The British Homeopathic Association

July 11, 2010

The British Homeopathic Association has been founded twice, once in 1847 to spearhead the foundation of the London Homeopathic Hospital, and again in 1902 when the British Homeopathic Association was reborn.

In both incarnations, the British Homeopathic Association’s role was to combine the medical and lay homeopathic organisations within homeopathy into one body for the promotion, study and propagation of homeopathy,

1847 - the British Homeopathic Association was founded in 1847 with 410 members, as a result of a split in the ranks of homeopathic practitioners occasioned by the English Homeopathic Association.

Richard Walter Heurtley and Marmaduke Blake Sampson became uncomfortable within the English Homeopathic Association (due to the conduct of two existing members) and so they proposed to form instead the British Homeopathic Association which would co-operate with the British Homeopathic Society with the sole aim of founding a homeopathic hospital in London.

The merger of the British Homeopathic Association with the British Homeopathic Society would combine the medical and lay homeopathic organisations within homeopathy into one body, and ensure that professional medical roles came under the auspices of British Homeopathic Society, whilst allowing elective powers for lay members to remain involved in the appointment of homeopathic staff.

It was also agreed that the British Homeopathic Association would have no connection whatsoever with the homeopathic hospital in Hanover Square run by Paul Francois Curie and William Laidler Leaf, and that all members of the British Homeopathic Society should become honorary members of the British Homeopathic Association.

The majority of the members of the English Homeopathic Association henceforth transferred their membership to the British Homeopathic Association.

The membership of the British Homeopathic Association at its inception was:

President: Henry Somerset, 7th Duke of Beaufort,

Vice President: Henry William Paget Marquess of Anglesey,

Chair: Marmaduke Blake Sampson,

Treasurer: Matthew Marshall,

Honorary Secretary: Richard Walter Heurtley,

Management Committee: Lord Aylmer, John Gray 15th Lord Gray, Joseph Barton, Captain Bransford, Richard Beamish, Adolphe Boursot, John Broadhurst, Edward Cromwell Disbrowe, J R Elsey, Charles Hamilton, Richard Walter Heurtley, Thomas Hahnemann Hayle, John Peake Knight, CDL Lowder, Charles Hills MacKintosh, Geoffrey Nightingale, James Simpson, Culling Charles Smith, Thomas Uwins, Thomas Vincent, William Watkins,

and the members of the British Homeopathic Society.

1849 - on 22.8. 1849, the General Report of the British Homeopathic Association was published in The Concluding Task of the Disciples of Homeopathy, an address by Marmaduke Blake Sampson, reporting an increase to 1270 members, and the annual accounts of the Association,

President: Henry Somerset, 7th Duke of Beaufort,

Vice President: Henry William Paget 1st Marquess of Anglesey,

Patrons: Augusta Duchess of Cambridge,

Chairman: Marmaduke Blake Sampson,

Honorary Secretary: Richard Walter Heurtley,

During 1849, the British Homeopathic Association had championed the cause of James Dore Blake, and published The Truths and their Reception, reproducing an essay by Samuel Hahnemann of the same name, providing the statistics for the homeopathic treatment of cholera to date, and giving details about the mission to homeopathic mission to Ireland to relieve the potato famine.

_The Truths and their Reception_ sold 1000 copies during the year, 3000 copies of a 16 page pamphlet on homeopathy had been distributed, and 3500 circulars outlining the objects of the British Homeopathic Association had also been circulated.

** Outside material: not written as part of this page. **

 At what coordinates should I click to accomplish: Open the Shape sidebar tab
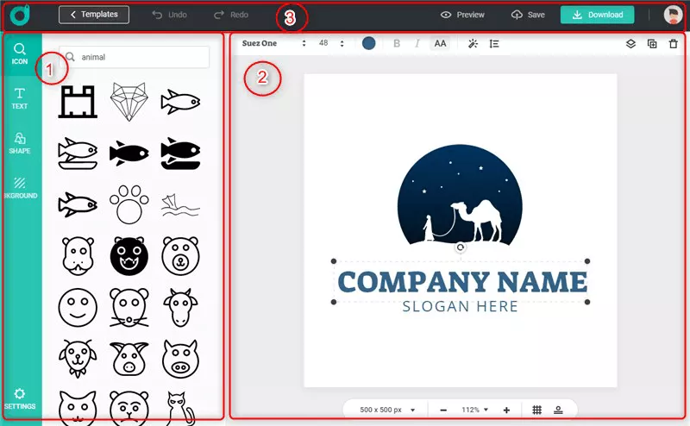click(x=19, y=142)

The British Homeopathic Association also produced a pamphlet on the homeopathic treatment of cholera, and 8000 copies of this had already been distributed.

The British Homeopathic Association reported that its members have already begun to practice homeopathy in India and New Zealand, and the Pacific Island of Labuan.

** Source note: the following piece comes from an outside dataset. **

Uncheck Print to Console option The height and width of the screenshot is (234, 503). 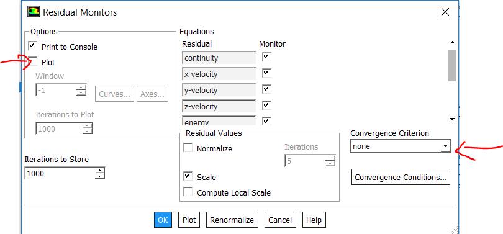(33, 46)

The British Homeopathic Association extended grateful thanks to Frederick Hervey Foster Quin and the British Homeopathic Society, who have worked so hard during 1849 to publicise the cause of homeopathy.

Frederick Hervey Foster Quin was the founder of the British Homeopathic Society and an honorary member of the British Homeopathic Association, and the two organisations had become linked together in 1847 to act in concert to promote homeopathy, and also at this time, the members of the British Homeopathic Society should also become honorary members of the British Homeopathic Association.

Frederick Hervey Foster Quin used the meeting to announce his call for the foundation of a homeopathic hospital in London (this was to become the London Homeopathic Hospital), and Frederick Hervey Foster Quin announced that the British Homeopathic Society would donate £100 now and £50 a year thereafter to achieve this aim, on the condition that a room and a library be set aside in the new hospital for meetings for the British Homeopathic Society.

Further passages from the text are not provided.